Michigan Gets Tough on Porn

Michigan Gets Tough on Porn
Cory Kincaid
DETROIT, Mich. – A new law signed by the state's Governor Jennifer Granholm will legally require bookstores, video retailers, magazine kiosks, and all media retail outlets to conceal sexually explicit materials from minors.

The legislation, which was passed unanimously by the House and Senate, is an attempt to keep children under the age of 18 from being exposed to sexually explicit material, which the state of Michigan feels has become so abundant that a law is needed to monitor what is seen and by whom. The law will go in effect on Jan. 1.

Those materials deemed "explicit" could range from book covers, magazines, video boxes, sex manuals, romance novels, and more mainstream laddie and women's magazines.

When enacted, the law could land business owners in jail for 93 days and impose stiff fines of up to $5,000.

According to the Ann Arbor News, an earlier version of the law would have outlawed the display of R-rated movies such as "Pretty Woman."

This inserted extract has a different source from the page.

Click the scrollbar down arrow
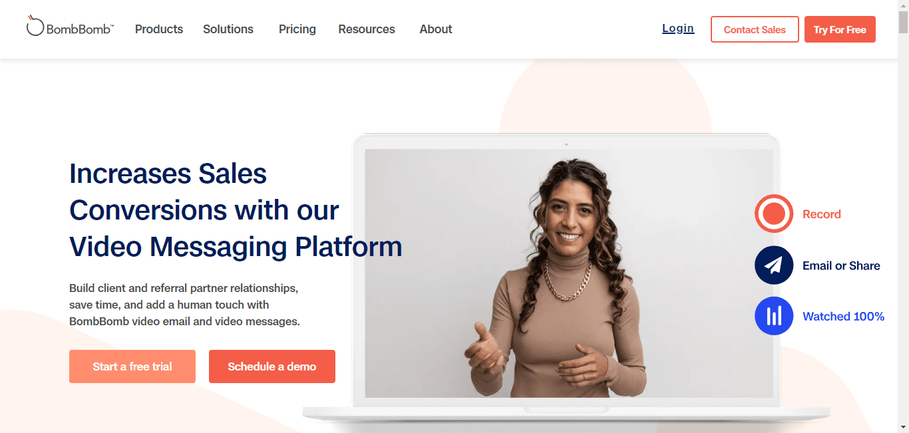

Despite a period of lengthy debate between business owners and anti-porn advocates, the new law determines that sexually explicit material involves "nudity, sexual excitement, erotic fondling, sexual intercourse, or sadomasochistic abuse."

The legislation was authored by Rep. Triette Reeves (D-Detroit) and is mainly targeted at truck stops, convenience stores, gas stations, and other retail outlets that sell adult magazines or videos.

"Our kids should not be exposed to the most graphic types of obscenity when they go to their neighborhood gas station to buy ice cream," Brad Snavely, executive director the Michigan Family Forum, told the Ann Arbor News.

Despite the call to arms against publishers, distributors, and displayers of adult material, critics of the new law say that the terms of the legislation are far too broad and impinge on First Amendment rights.

Many retailers feel that the law could "stifle" the amount of media content that is available to the public in the future.

There is also outrage over the cost the law will levy against business owners who will be required to cover the bottom two thirds of any materials that fall under the terms of "sexually explicit" material.

A legal challenge might be in the wings, say some critics, and the American Civil Liberties Union (ACLU) is currently looking into opposing the law.